Western officials say the U.N. talks are the only hope of halting fighting between two rival governments and their armed forces that has battered the OPEC country since the 2011 uprising that ended Muammar Gaddafi’s one-man rule.
An internationally recognized government has been operating out of eastern Libya since an armed alliance known as Libya Dawn took over the capital Tripoli and set up a self-declared government last summer.
Libya’s turmoil is an increasing concern for European leaders as Islamic State militants gain ground there and smugglers take advantage of the chaos to ship thousands of illegal migrants across the Mediterranean Sea to Europe.
U.N. special envoy Bernardino Leon told the delegations in the Moroccan city of Skhirat: “You will be receiving the latest draft of the proposed political agreement that has been at the heart of your discussions over the past few months.”
Delegates from both factions were expected to head to Germany for a meeting of European and North African leaders before returning to consult with their political bases and traveling back to Morocco for more talks.
“What I can say is at the end of this week, we will have a very clear idea on who is for peace and who is not, and that will help us to focus our efforts in the future,” U.S. ambassador to Libya Deborah Jones said.
The U.N. proposal calls for a one-year-long government of national accord, where a council of ministers headed by a prime minister, and two deputies, will have executive authority based in Tripoli.
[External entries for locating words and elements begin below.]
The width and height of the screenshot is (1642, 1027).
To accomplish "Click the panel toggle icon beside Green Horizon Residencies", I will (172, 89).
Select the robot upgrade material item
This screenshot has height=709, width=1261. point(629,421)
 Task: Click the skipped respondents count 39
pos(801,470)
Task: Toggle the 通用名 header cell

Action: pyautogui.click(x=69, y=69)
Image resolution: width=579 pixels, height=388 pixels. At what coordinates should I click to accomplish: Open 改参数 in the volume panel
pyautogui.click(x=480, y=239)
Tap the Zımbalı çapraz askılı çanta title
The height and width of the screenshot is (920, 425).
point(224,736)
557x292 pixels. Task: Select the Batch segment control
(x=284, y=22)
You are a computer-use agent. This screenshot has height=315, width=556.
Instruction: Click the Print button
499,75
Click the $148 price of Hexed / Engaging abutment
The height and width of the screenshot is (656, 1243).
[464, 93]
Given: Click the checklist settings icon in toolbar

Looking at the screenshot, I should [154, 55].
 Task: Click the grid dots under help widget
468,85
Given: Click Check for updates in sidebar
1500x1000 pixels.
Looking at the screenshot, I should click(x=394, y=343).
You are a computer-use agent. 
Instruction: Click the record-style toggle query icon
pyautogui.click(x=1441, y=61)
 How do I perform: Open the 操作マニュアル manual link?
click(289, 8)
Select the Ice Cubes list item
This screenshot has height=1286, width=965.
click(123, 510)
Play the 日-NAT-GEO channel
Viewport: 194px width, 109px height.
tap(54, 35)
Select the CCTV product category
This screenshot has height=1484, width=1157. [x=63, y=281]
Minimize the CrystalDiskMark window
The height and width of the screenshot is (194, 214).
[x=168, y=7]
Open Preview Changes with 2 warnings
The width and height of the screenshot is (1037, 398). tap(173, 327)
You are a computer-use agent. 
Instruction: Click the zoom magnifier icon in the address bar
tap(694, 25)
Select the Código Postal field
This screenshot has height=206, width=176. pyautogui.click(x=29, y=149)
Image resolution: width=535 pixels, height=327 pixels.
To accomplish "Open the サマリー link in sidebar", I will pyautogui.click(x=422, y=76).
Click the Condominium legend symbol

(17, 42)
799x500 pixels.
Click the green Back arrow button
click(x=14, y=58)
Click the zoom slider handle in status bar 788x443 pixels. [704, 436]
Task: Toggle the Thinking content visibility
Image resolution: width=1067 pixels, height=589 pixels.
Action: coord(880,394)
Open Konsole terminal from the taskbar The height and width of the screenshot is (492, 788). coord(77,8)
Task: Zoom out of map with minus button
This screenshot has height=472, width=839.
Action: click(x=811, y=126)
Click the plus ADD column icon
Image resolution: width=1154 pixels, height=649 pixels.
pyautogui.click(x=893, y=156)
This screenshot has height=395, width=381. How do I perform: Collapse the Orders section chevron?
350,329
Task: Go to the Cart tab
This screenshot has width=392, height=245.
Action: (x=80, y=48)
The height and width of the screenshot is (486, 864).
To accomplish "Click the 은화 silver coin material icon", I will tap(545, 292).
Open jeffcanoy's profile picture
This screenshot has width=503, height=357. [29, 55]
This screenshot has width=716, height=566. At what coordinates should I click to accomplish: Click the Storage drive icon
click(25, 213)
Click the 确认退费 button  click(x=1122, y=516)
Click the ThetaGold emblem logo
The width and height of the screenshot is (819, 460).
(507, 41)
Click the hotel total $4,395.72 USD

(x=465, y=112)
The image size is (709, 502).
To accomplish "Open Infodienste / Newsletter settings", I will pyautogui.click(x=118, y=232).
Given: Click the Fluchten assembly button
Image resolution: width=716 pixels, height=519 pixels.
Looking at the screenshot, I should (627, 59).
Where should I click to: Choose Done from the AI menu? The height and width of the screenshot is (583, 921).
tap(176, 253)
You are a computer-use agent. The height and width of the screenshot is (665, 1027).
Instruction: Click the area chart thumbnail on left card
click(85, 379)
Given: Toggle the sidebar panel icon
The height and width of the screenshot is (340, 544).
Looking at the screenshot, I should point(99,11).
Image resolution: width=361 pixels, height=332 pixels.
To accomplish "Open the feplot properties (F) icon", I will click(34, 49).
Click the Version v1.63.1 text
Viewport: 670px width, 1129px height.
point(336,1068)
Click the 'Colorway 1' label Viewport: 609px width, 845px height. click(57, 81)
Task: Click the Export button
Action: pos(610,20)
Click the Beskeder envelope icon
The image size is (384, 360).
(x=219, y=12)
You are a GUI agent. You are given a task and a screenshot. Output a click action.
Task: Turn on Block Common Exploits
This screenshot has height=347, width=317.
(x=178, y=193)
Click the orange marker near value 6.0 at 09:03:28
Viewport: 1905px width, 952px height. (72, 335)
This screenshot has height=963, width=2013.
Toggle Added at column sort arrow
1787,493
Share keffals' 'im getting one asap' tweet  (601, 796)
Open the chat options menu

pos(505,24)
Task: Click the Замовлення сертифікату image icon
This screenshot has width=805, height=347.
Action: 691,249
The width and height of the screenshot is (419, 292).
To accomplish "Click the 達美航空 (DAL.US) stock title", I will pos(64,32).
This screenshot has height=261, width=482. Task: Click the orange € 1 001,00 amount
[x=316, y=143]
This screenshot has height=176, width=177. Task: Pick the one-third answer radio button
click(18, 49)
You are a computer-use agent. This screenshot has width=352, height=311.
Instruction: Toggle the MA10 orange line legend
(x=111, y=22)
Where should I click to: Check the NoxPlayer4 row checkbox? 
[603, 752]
The House of Representatives, the 2014 elected parliament now in the east, will be the only legislative body, the deal states. The accord also calls for a 120-member State Council consultative body, consisting of members of the Tripoli parliament.
The agreement also addresses terms of a ceasefire, disarmament for armed groups, dealing with a unified armed forces and withdrawing armed groups from oil facilities, airports and other installations after signing of the deal.
Four years after a NATO-backed uprising that ousted Gaddafi, the conflict has battered Libya’s oil industry and also allowed Islamic State militants to gain a foothold in cities such as Derna and Sirte.